## [RECORDS SHOWN]
Content starts

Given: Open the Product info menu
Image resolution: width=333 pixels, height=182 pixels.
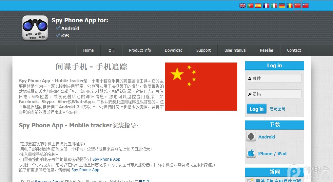Looking at the screenshot, I should click(x=140, y=50).
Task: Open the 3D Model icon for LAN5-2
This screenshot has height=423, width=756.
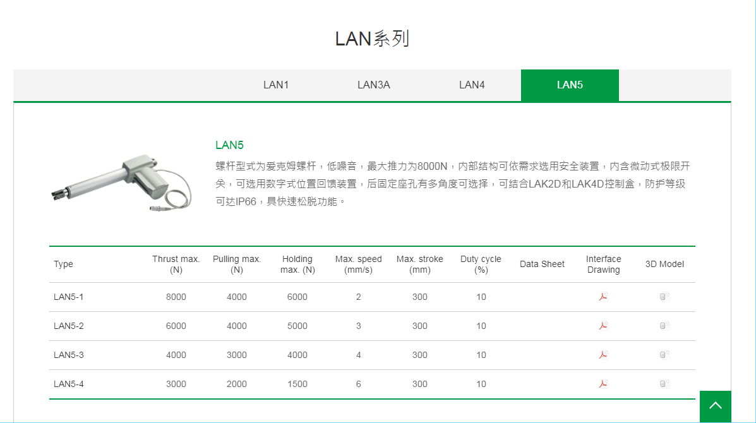Action: (x=664, y=326)
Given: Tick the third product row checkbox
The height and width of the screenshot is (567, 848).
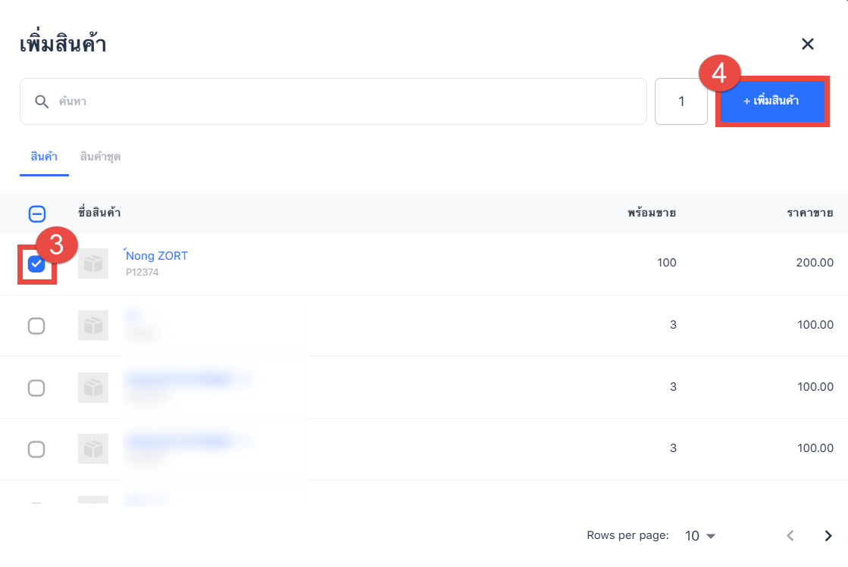Looking at the screenshot, I should point(36,388).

Content ends

## [ABOUT THIS EXERCISE]
Omitting the pictures, copy each record above exactly as it stands.

## [YOUR RESPONSE]
Given: Open the Product info menu
Image resolution: width=333 pixels, height=182 pixels.
Looking at the screenshot, I should click(x=140, y=50).
Task: Open the 3D Model icon for LAN5-2
This screenshot has height=423, width=756.
Action: (x=664, y=326)
Given: Tick the third product row checkbox
The height and width of the screenshot is (567, 848).
Looking at the screenshot, I should point(36,388).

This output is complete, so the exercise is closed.